ID Category Severity File Finding
V-01 CSRF Medium REPI_Data_Validation/flask_app.py POST routes lack CSRF tokens. /quiz, /quiz/new, /quiz/end mutate session state without token validation. Similar pattern in upload endpoints across dashboards. Same-origin policy + Nginx basic auth limit practical risk on the current private deployment, but an embedded malicious image on any reachable page could trigger unwanted actions from an authenticated browser.
V-02 Secret Defaults Low REPI_Legal/flask_app.py · REPI_Data_Validation/flask_app.py Dev-only Flask secret-key defaults. Both apps fall back to string literals ("dev-legal-secret-change-in-prod" etc.) if the env var is unset. Safe when production is configured correctly, but a missed deployment step would leave sessions forgeable. Production must set REPI_LEGAL_SECRET and REPI_VALIDATION_SECRET to 32+ random bytes.
V-03 Authorization Low REPI_Snowflake/flask_app.py No admin gate on /delete/<doc_id>. Any authenticated user can delete any document. Legal library correctly gates delete to repi_admin; Snowflake should follow the same pattern. Low severity because Snowflake is an internal proposal tool, but creates an inconsistent authorization model across the platform.
V-04 Debug Mode Informational REPI_Dashboard/flask_app.py Hardcoded debug=True in app.run(). Development-only path — production uses Gunicorn and bypasses app.run() entirely. Still recommend gating on FLASK_ENV or FLASK_DEBUG env var for clarity.
V-05 Audit Completeness Informational REPI_Snowflake/services/storage.py No audit log on Snowflake document deletes. Legal library logs every mutation with actor + timestamp; the Snowflake library does not. Deletes are silent. Aligning the two storage modules would improve traceability.

Remediation Priority

  1. V-01 CSRF (Medium). Integrate flask-wtf’s CSRFProtect. Add hidden tokens to state-mutating forms. ~1–2 days across all apps.
  2. V-02 Secret keys (Low). Document required env vars in deployment runbook; generate via python3 -c "import secrets; print(secrets.token_hex(32))". ~30 minutes.
  3. V-03 Snowflake admin gate (Low). Port Legal’s _is_admin() pattern to Snowflake. ~1 hour.
  4. V-05 Snowflake audit log (Informational). Add an audit_log table + _audit() helper matching Legal. ~1 hour.
  5. V-04 Debug mode guard (Informational). One-line conditional. ~5 minutes.

Dependency Risk

Every project pins major versions in requirements.txt: flask>=3.0.0, pandas>=2.0.0, numpy>=1.24, plotly>=5.18, openpyxl>=3.1, gunicorn>=21.2. As of the last audit cycle, no critical CVEs against the pinned minimum versions. Dependency hashes are not enforced in CI — recommend adding pip-compile --generate-hashes before next major deployment.

Review Cadence

This review is a point-in-time snapshot.

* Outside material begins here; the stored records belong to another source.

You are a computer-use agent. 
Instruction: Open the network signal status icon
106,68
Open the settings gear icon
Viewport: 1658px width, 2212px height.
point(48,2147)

Recommended cadence:

  • Quarterly — re-run the grep-based security scan for new instances of the 13 vulnerability classes above (SQL injection, path traversal, unsafe deserialization, command injection, CSRF, open redirect, template injection, secret hardcoding, file-upload gaps, input validation gaps, logging of sensitive data, race conditions, dependency freshness).
  • At every major release — run pip-audit against all seven requirements.txt files; file any CVE over Low severity.
  • On significant new code — new upload, new auth boundary, or new external integration triggers an ad-hoc review.